Texto de Carmela Fialho e Marco Fialho
O filme indiano Tudo Que Imaginamos Como Luz da diretora Payal Kapadia, que levou o Grand Prix no Festival de Cannes, foca a sua narrativa na trajetória de duas enfermeiras oriundas de regiões rurais da Índia, que residem na capital Bombaim e trabalham em um mesmo hospital, além de dividirem a mesma residência.
A principal temática do filme é a situação dos casamentos arranjados na sociedade indiana pelos familiares e as infelicidades advindas de tratos de origem patriarcal, que lembram mais acordos financeiros. A tradição aprisiona as mulheres nessa vida de incertezas, pois como aborda o filme uma das enfermeiras teve seu casamento arranjado e nem vive com o marido, que foi para Alemanha há mais de um ano e sequer liga para falar com a esposa. A outra enfermeira, mais jovem, é apaixonada por um rapaz muçulmano e vive uma situação ainda pior, pois encara a questão das diferenças religiosas que impedem a união duradoura do casal.
A sutileza das cenas e a direção de fotografia da primeira parte são responsáveis pelas imagens mais poéticas do filme, sem contudo se perder de vista as questões políticas que envolvem as classes trabalhadoras em uma sociedade em franca expansão urbana capitalista, através de uma gentrificação que expulsa as classes populares das áreas mais valorizadas para regiões mais distantes dos bairros centrais de Bombaim.
Tudo Que Imaginamos Como Luz passa na primeira parte uma atmosfera de sufocamento das personagens em um ambiente de anonimato e impessoalidade e mostra uma Bombaim com uma imensa densidade populacional do país, que hoje já beira quase 21 milhões de habitantes. Mas nos causou um estranhamento a opção da diretora Payal Kapadia em dividir a história em duas partes bem distintas, essa primeira que prima pelo realismo urbano, e uma segunda, onde as protagonistas vão para um cenário praieiro mais bucólico e a atmosfera torna-se mais lúdica, em que o filme começa a trilhar um caminho mais impreciso.
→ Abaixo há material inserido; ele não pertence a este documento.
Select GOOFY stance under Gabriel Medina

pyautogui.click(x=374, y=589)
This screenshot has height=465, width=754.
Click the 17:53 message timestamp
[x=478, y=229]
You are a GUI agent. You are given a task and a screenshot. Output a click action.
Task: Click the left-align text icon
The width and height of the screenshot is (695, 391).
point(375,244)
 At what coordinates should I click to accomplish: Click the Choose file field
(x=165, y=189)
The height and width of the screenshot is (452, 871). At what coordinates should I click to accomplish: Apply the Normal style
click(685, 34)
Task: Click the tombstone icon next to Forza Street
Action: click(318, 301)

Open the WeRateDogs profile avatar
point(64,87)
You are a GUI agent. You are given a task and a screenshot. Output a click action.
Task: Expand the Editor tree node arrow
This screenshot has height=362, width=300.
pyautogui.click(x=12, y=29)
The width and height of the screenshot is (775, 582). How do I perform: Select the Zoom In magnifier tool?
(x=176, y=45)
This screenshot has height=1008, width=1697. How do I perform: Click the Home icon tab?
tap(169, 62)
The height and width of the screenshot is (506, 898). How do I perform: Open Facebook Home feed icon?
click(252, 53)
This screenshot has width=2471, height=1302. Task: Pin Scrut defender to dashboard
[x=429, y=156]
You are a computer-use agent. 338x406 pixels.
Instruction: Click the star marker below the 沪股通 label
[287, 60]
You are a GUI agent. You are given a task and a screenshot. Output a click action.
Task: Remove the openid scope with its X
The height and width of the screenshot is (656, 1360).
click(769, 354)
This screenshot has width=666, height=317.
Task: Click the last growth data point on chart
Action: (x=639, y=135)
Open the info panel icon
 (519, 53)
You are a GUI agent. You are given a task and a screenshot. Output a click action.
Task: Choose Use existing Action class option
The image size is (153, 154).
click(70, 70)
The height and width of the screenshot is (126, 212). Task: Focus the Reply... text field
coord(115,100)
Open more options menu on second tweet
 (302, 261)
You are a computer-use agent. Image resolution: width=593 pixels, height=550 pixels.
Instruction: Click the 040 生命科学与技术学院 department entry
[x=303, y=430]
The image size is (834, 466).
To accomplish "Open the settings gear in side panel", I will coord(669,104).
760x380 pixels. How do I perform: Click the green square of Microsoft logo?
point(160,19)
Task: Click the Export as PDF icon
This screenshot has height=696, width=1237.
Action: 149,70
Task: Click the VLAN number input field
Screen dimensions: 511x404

Ao adentrar na segunda parte do filme, as personagens são mergulhadas, e nós também, numa região do interior com paisagens de praias idílicas, onde assistimos as relações humanas serem redimensionadas em um outro viés. Nesse contexto, o filme parte para uma solução que beira a ingenuidade, por ignorar a existência de uma situação estrutural que vai além da vontade e desejos das protagonistas. A cada nova cena, a potência da obra vai descambando para um desfecho romantizado.
Ao assumir essa vertente mais idílica e poética, o roteiro tende a facilitar e até fugir de discussões sobre o grau de enraizamento do patriarcalismo na cultura hindu, como a improvável aceitação em qualquer parte do país da relação amorosa entre a jovem hindu e o jovem muçulmano. Focar somente na harmonia das relações afetivas das amigas por si só não equaciona questões mais amplas que já estavam postas socialmente, nem tão pouco leva em consideração os efeitos da globalização midiática que aniquilou as diferenças entre campo e cidade. A solução mágica de Payal Kapadia, nesse caso, apenas retirou o peso social e esvaziou os questionamentos políticos que Tudo Que Imaginamos Como Luz encampou tão vigorosamente na primeira parte. Assim, a fórceps, o onírico vence o político em um estalar de dedos. Quem dera, a vida pudesse ser resolvida assim, como um mero passe de mágica, né?